## TO BE DONE
(a) Please answer these questions about the thread on subfunctors, one line each:
(i) In the quoted nLab definition, what property must the components $i_M:F(M)→G(M)$ have?
(ii) Which object represents the forgetful functor of which $\mathrm{Nil}$ is a subfunctor?
(iii) In which work is the basic result mentioned under "Question 2." proved?
(b) Please return the rows from the line with "1100x800 pixels." through the end of the rows, leaving the pictures out.

## SOURCE PASSAGE
((
Is a subfunctor of a representable functor also representable? I'm trying to learn about representable functors but I'm very new to this; even to categories...
Suppose $G:C^{op}\rightarrow Set$ is a representable functor - as I understand this means that there exists some object $c$ of $C$ such that $G$ and $Hom_{C}(\cdot,c)$ are naturally isomorphic.
According to this page https://ncatlab.org/nlab/show/subfunctor ,
"A subfunctor of a functor $G:C→D$ between categories $C$ and $D$ is a pair $(F,i)$ where $F:C→D$ is a functor and $i:F→G$ is a natural transformation such that its components $i_M:F(M)→G(M)$ are monic."
Question 1: If $G:C^{op}\rightarrow Set$ is representable and $(F,i)$ as above is a subfunctor of $G$, is it true that $F$ is also representable?
I did some research on internet but I couldn't figure out a direct answer to the previous question - so, as it is quite general, I suspect that the answer is NO - but I would like some references to read about it, with examples if possible...
Due to my suspect, I would like also to know if
Question 2: are there some "well-known" criteria (say if $C$ is the category of schemes) to tell whether it could be true for particular examples?
 A: Question 1. A typical example is the functor $\mathrm{Nil} : \mathbf{Ring} \to \mathbf{Set}$ of nilpotent elements in a ring. It is a subfunctor of the forgetful functor, which is represented by $\mathbb{Z}[T]$, but $\mathrm{Nil}$ is not representable: If $u$ is a universal element, then $u^n=0$ for some $n$, which would imply that every nilpotent $x$ in any ring would satisfy $x^n=0$, which is wrong. At least, $\mathrm{Nil}$ is ind-representable, since we have
$$\mathrm{Nil} \cong \varinjlim_n \mathrm{Hom}(\mathbb{Z}[T]/T^n,-).$$
Similarly, the functor $\mathrm{Tors} : \mathbf{Grp} \to \mathbf{Set}$ of torsion elements in groups is not representable, but it is ind-representable since
$$\mathrm{Tors} \cong \varinjlim_n \mathrm{Hom}(C_n,-).$$
Question 2. The following basic result is proved in EGA I. It can be used, for instance, to prove that fiber products of schemes exist. You can see it as a "gluing process guided by a functor".
))
## DATA FOR PROCESSING
((
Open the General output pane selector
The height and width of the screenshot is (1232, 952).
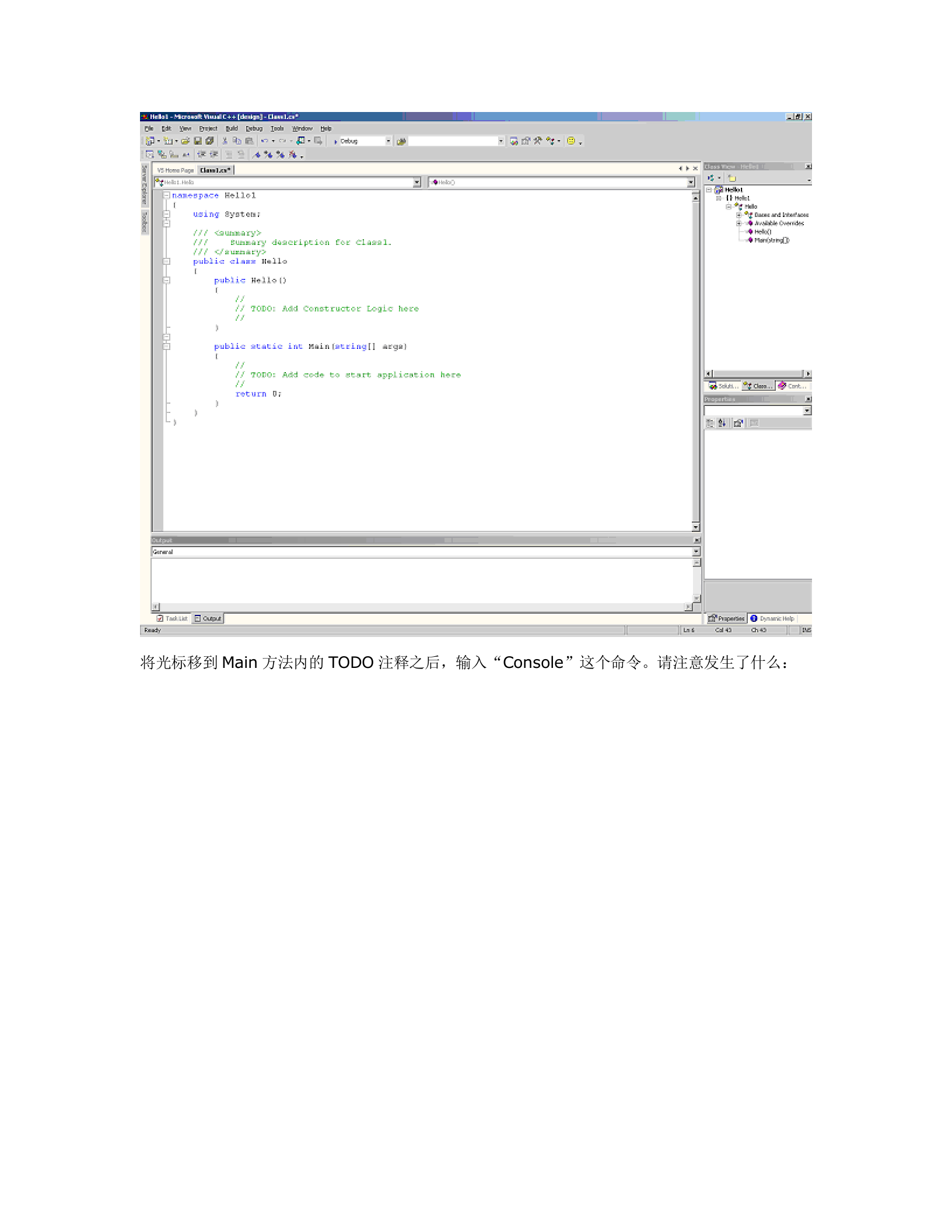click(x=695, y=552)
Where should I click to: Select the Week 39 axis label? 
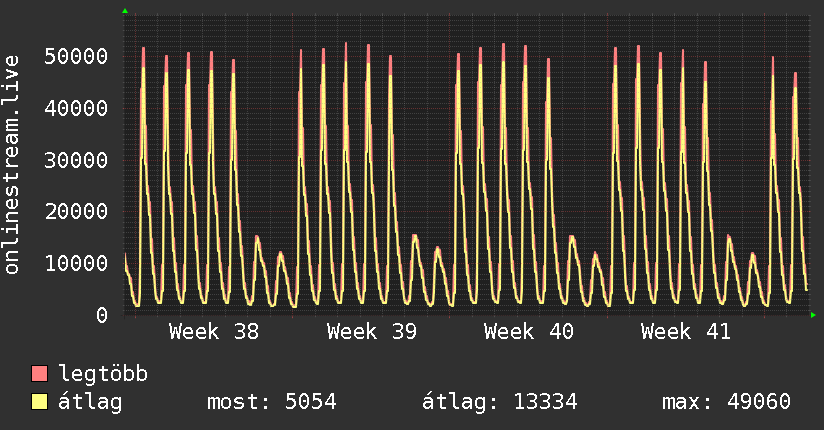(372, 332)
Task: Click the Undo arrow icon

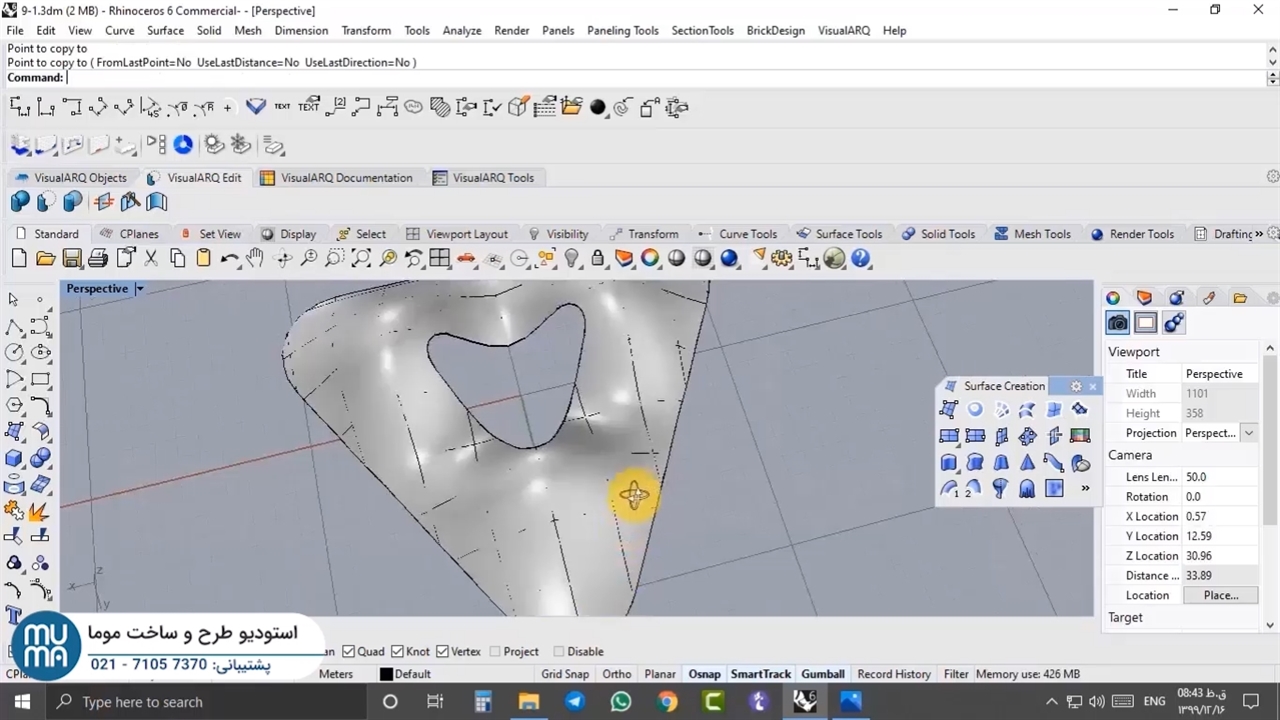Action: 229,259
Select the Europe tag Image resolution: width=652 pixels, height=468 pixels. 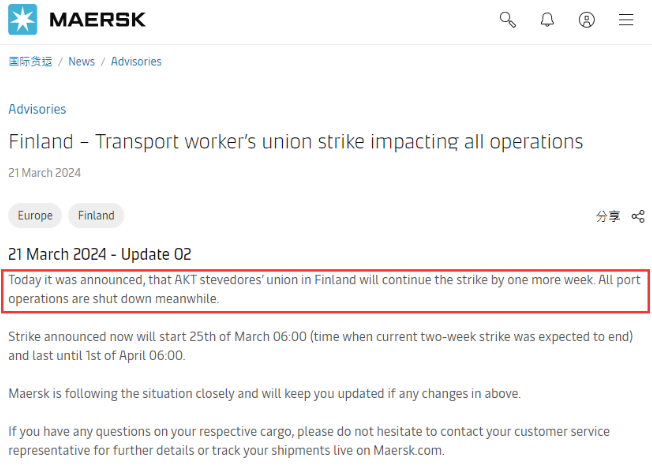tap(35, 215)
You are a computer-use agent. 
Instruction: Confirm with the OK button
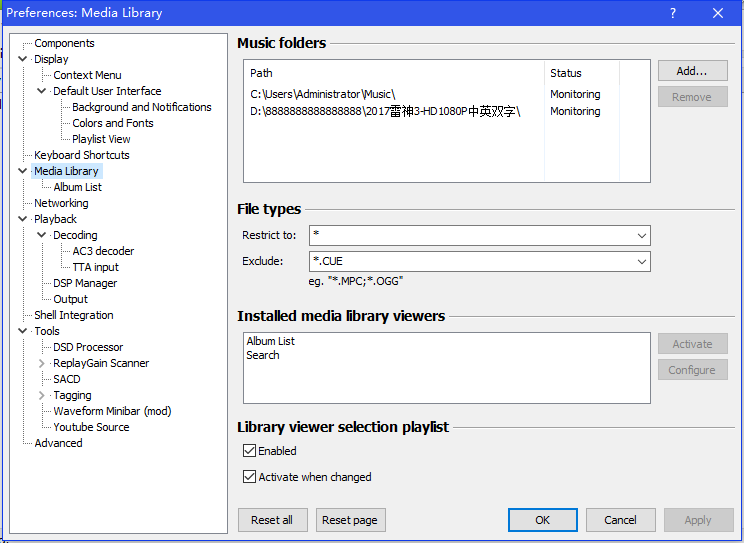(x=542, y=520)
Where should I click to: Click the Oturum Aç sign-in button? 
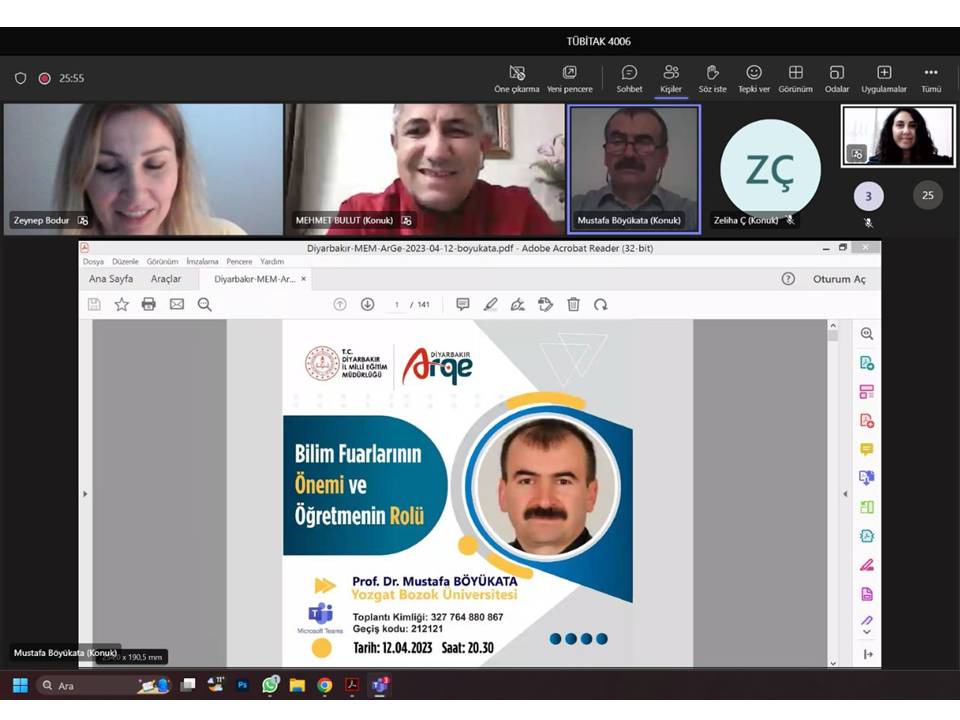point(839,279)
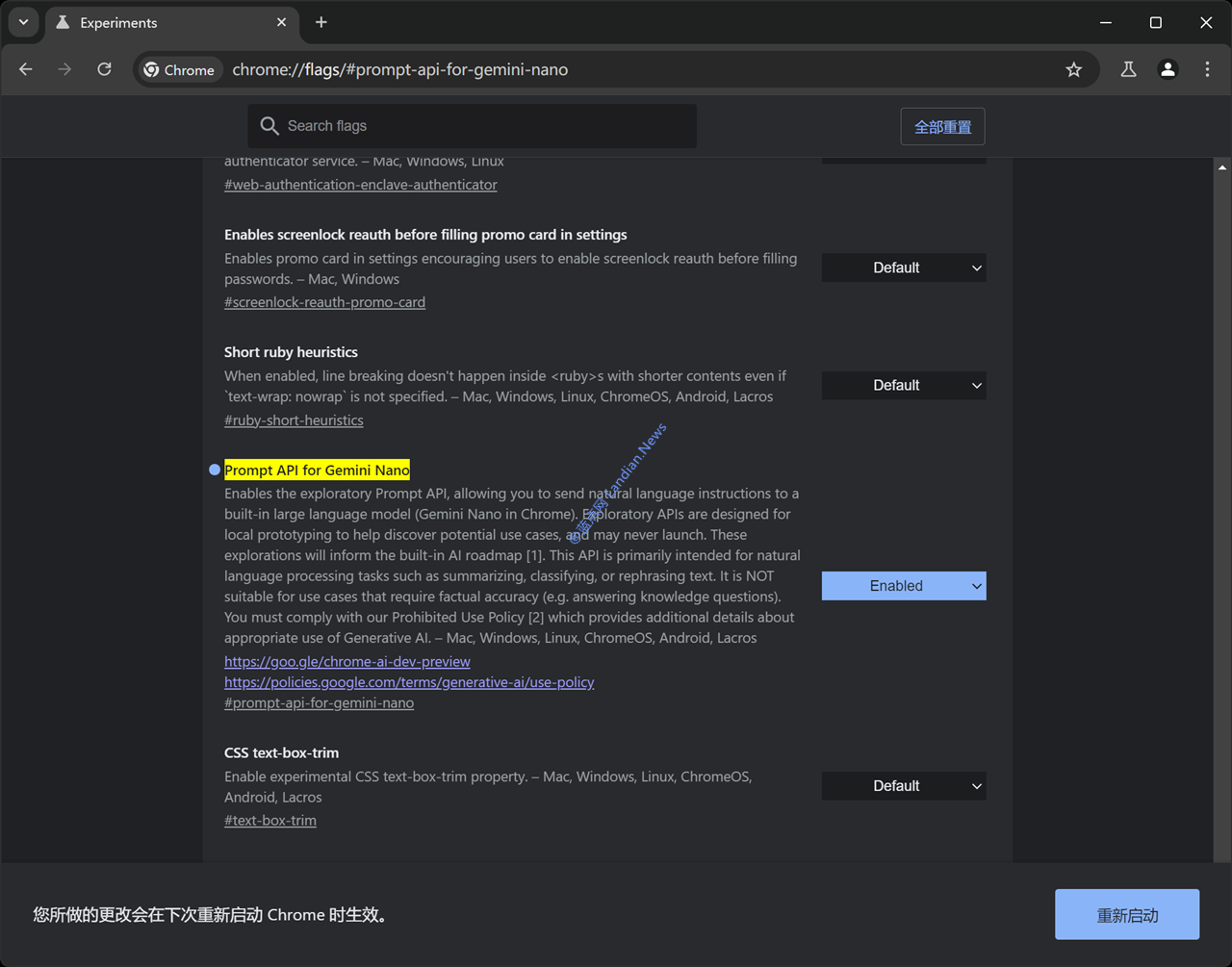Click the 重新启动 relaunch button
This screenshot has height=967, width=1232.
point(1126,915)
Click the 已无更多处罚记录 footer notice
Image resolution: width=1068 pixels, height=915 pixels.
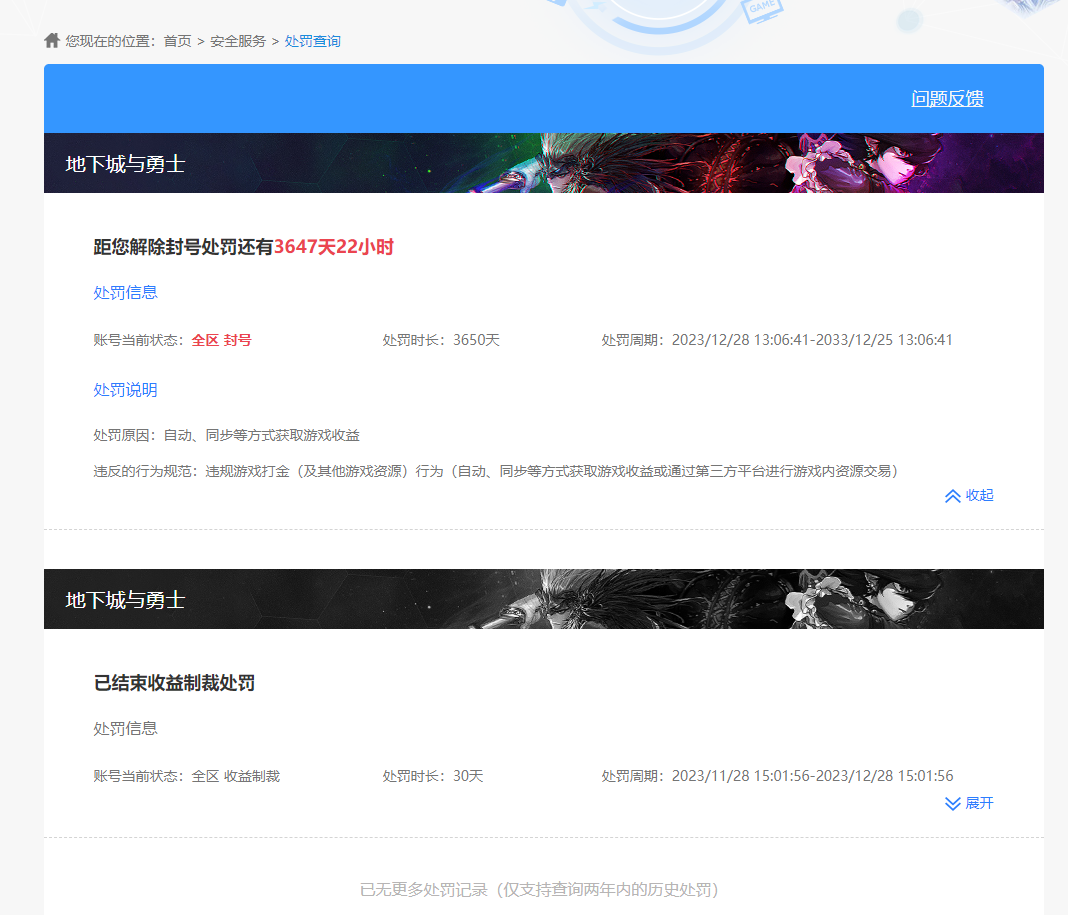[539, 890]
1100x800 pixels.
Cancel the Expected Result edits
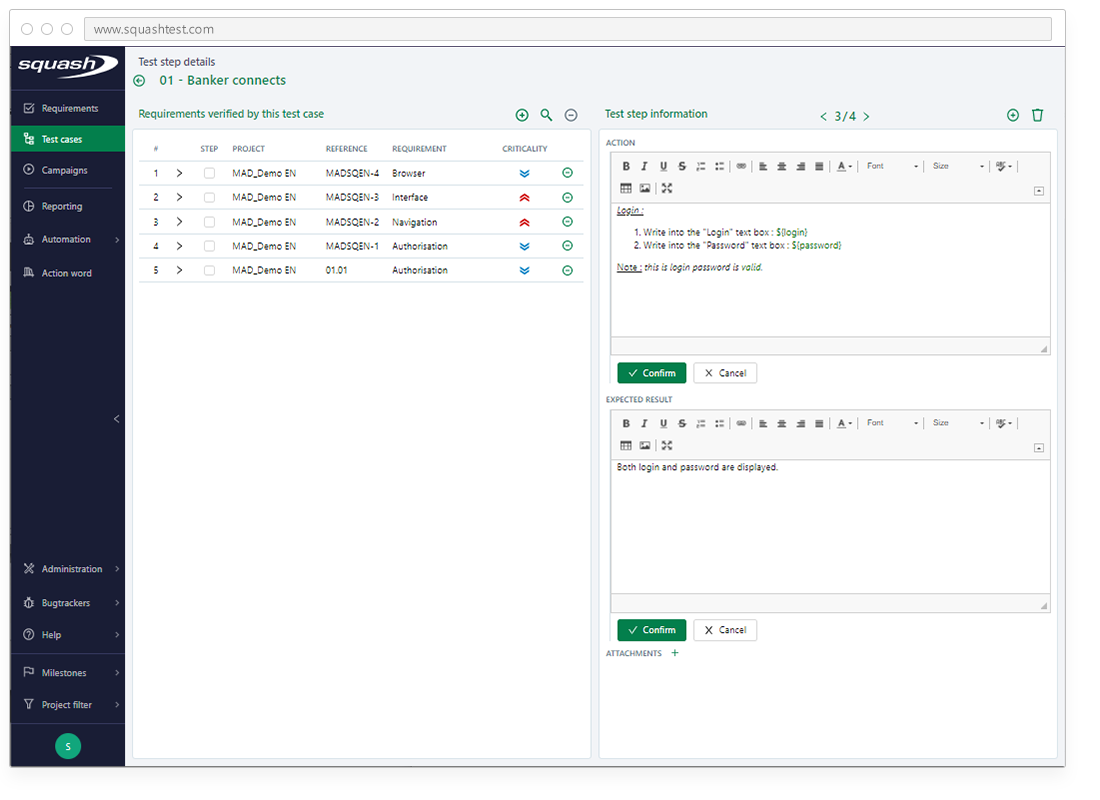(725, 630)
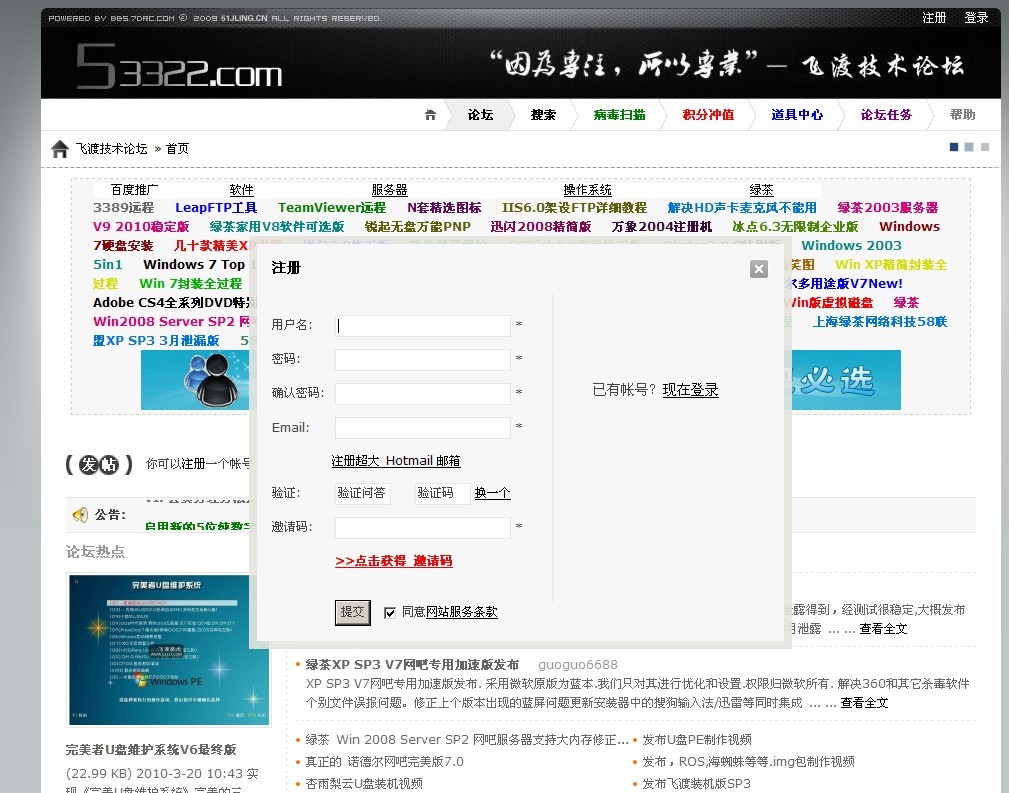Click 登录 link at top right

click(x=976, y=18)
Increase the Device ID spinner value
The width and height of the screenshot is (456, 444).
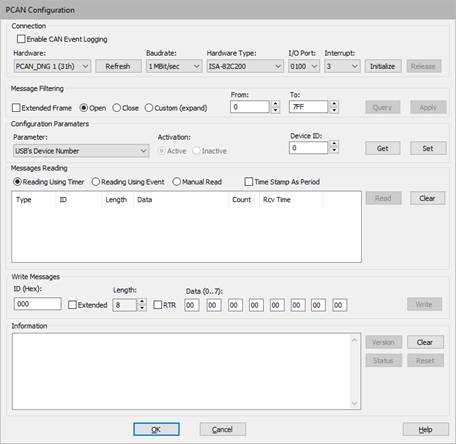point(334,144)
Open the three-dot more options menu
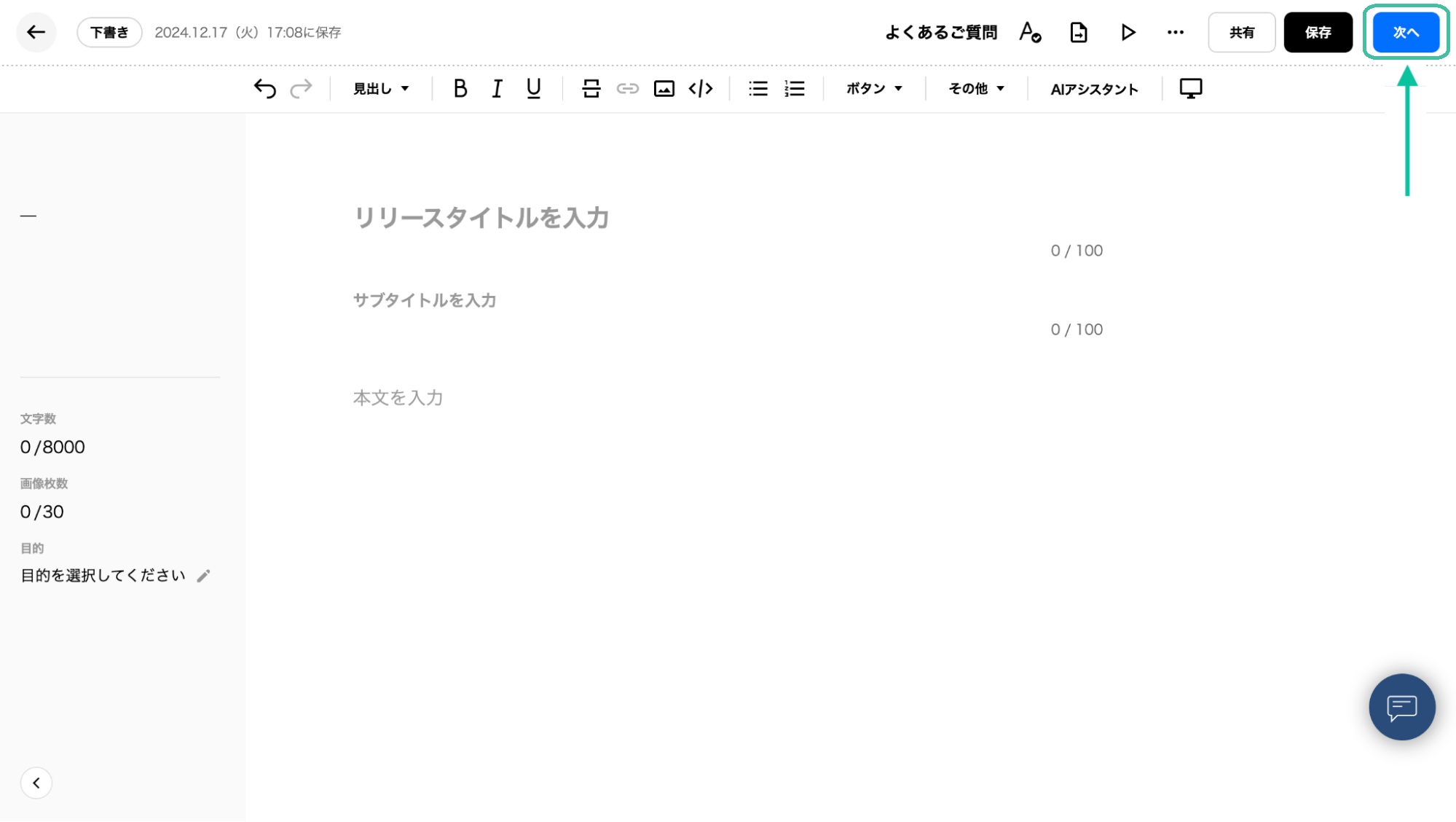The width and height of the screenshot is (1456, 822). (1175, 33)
))
## SOLUTIONS BELOW
(a)
(i) They must be monic.
(ii) $\mathbb{Z}[T]$
(iii) EGA I

(b)
1100x800 pixels.
Cancel the Expected Result edits
(725, 630)
Click 登录 link at top right

click(x=976, y=18)
Increase the Device ID spinner value
The width and height of the screenshot is (456, 444).
point(334,144)
Open the three-dot more options menu
The width and height of the screenshot is (1456, 822). (1175, 33)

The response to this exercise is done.